Information given section start
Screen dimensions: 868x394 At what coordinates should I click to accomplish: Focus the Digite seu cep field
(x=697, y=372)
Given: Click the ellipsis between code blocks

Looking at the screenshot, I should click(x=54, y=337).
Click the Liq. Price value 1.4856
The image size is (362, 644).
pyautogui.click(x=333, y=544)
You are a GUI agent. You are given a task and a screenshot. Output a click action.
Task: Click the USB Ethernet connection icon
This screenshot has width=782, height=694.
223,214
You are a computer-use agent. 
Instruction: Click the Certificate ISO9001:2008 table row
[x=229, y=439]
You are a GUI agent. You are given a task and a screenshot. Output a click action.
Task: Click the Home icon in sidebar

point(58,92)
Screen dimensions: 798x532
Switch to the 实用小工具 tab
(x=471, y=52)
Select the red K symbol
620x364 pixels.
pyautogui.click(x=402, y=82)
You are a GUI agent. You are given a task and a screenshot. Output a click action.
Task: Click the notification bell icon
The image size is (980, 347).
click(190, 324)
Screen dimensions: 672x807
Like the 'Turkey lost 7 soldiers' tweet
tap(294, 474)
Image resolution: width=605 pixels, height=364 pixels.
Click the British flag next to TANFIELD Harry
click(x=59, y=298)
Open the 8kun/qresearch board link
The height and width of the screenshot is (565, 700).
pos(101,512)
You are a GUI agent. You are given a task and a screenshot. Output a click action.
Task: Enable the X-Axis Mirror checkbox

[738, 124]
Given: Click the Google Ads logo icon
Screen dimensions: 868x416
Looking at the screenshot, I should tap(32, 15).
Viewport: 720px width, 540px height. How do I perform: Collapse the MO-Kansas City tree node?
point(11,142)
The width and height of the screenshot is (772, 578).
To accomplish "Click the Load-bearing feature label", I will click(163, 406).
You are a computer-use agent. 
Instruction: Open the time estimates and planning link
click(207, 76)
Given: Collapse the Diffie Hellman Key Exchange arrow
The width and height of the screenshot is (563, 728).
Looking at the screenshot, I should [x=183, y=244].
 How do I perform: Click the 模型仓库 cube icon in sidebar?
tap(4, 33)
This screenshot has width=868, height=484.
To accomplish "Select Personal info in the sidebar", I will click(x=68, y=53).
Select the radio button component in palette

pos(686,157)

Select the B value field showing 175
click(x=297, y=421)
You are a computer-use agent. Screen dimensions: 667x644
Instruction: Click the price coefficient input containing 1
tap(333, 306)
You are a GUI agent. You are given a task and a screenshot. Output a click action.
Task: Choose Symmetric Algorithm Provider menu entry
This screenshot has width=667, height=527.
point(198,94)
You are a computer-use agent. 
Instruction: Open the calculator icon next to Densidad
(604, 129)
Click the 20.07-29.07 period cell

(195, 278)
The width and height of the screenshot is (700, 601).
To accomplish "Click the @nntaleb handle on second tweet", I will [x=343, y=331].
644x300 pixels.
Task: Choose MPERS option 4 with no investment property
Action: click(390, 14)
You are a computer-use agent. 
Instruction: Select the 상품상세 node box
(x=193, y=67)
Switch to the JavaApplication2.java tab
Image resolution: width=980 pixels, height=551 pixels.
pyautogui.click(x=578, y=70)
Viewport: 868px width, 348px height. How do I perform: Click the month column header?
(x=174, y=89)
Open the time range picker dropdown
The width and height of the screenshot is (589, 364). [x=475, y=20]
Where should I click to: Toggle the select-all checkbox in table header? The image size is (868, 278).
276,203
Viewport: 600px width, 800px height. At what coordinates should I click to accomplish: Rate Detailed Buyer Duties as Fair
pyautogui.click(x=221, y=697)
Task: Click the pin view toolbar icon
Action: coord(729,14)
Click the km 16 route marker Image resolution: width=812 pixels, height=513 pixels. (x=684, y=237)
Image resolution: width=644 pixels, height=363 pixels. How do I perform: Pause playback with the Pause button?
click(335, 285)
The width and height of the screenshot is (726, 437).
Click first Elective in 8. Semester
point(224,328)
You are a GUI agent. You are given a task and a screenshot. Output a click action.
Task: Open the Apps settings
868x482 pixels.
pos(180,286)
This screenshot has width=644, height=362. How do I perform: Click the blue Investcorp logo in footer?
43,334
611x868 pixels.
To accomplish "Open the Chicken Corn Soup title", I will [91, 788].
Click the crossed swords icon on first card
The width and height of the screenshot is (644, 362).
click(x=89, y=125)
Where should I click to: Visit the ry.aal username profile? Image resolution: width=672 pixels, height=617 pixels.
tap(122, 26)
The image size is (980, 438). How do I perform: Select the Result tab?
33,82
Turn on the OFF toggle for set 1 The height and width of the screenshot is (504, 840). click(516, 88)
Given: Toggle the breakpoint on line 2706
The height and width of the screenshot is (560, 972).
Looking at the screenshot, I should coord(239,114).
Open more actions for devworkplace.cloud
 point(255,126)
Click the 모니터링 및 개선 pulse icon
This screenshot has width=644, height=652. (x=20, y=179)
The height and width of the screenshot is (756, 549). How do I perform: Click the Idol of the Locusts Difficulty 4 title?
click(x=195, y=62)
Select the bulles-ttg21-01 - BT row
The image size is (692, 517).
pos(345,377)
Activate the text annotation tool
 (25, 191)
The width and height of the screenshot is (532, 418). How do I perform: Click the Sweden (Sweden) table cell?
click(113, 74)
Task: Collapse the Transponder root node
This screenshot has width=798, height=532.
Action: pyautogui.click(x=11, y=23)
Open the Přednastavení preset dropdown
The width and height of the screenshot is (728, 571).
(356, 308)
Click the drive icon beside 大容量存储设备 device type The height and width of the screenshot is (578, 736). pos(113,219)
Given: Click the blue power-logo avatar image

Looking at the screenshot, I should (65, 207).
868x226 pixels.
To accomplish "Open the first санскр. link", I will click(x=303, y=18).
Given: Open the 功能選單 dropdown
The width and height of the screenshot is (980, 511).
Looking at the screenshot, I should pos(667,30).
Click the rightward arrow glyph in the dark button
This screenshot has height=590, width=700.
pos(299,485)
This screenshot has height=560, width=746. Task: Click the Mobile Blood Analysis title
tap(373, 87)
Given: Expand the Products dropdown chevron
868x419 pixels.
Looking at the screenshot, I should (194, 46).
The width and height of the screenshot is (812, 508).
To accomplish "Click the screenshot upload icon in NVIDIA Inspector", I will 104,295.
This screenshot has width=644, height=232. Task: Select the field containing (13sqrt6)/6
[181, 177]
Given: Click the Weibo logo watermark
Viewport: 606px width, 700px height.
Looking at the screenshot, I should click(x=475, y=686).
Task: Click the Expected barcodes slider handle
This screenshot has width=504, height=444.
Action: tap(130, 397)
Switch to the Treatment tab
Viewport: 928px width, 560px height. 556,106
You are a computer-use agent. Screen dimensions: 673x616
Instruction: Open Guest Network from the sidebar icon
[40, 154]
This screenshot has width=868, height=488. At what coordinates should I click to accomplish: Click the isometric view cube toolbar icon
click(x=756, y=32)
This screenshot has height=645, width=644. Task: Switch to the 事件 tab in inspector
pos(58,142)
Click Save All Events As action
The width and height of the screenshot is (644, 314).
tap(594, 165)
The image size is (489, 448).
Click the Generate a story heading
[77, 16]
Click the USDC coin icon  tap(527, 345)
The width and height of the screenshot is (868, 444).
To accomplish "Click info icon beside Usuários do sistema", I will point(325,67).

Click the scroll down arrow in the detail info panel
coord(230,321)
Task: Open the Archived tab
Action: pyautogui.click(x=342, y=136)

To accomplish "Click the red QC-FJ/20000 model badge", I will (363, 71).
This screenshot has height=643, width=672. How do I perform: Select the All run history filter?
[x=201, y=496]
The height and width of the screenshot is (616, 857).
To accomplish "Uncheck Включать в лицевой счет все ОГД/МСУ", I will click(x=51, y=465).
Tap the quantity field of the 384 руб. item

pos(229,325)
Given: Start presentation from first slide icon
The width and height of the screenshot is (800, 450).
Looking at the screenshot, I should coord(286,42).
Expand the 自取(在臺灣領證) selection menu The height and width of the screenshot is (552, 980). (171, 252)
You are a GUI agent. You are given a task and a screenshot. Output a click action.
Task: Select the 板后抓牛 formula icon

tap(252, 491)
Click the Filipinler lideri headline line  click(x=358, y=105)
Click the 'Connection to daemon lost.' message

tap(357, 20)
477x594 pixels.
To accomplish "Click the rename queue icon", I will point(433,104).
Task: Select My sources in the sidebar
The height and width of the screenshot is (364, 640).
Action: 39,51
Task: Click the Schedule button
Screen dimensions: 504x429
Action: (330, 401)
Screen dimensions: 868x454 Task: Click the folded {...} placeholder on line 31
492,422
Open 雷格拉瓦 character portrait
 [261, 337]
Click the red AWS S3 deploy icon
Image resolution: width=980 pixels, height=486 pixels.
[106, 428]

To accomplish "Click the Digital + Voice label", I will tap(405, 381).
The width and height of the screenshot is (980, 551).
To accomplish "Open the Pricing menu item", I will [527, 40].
Information given section end
### Aim of the task
With the line that has "Given: Toggle the breakpoint on line 2706" as the first and the line that has "Click the drive" as the last, repeat exactly that run of lines above and no more.

### Output below
Given: Toggle the breakpoint on line 2706
The height and width of the screenshot is (560, 972).
Looking at the screenshot, I should coord(239,114).
Open more actions for devworkplace.cloud
 point(255,126)
Click the 모니터링 및 개선 pulse icon
This screenshot has width=644, height=652. (x=20, y=179)
The height and width of the screenshot is (756, 549). How do I perform: Click the Idol of the Locusts Difficulty 4 title?
click(x=195, y=62)
Select the bulles-ttg21-01 - BT row
The image size is (692, 517).
pos(345,377)
Activate the text annotation tool
 (25, 191)
The width and height of the screenshot is (532, 418). How do I perform: Click the Sweden (Sweden) table cell?
click(113, 74)
Task: Collapse the Transponder root node
This screenshot has width=798, height=532.
Action: pyautogui.click(x=11, y=23)
Open the Přednastavení preset dropdown
The width and height of the screenshot is (728, 571).
(356, 308)
Click the drive icon beside 大容量存储设备 device type The height and width of the screenshot is (578, 736). pos(113,219)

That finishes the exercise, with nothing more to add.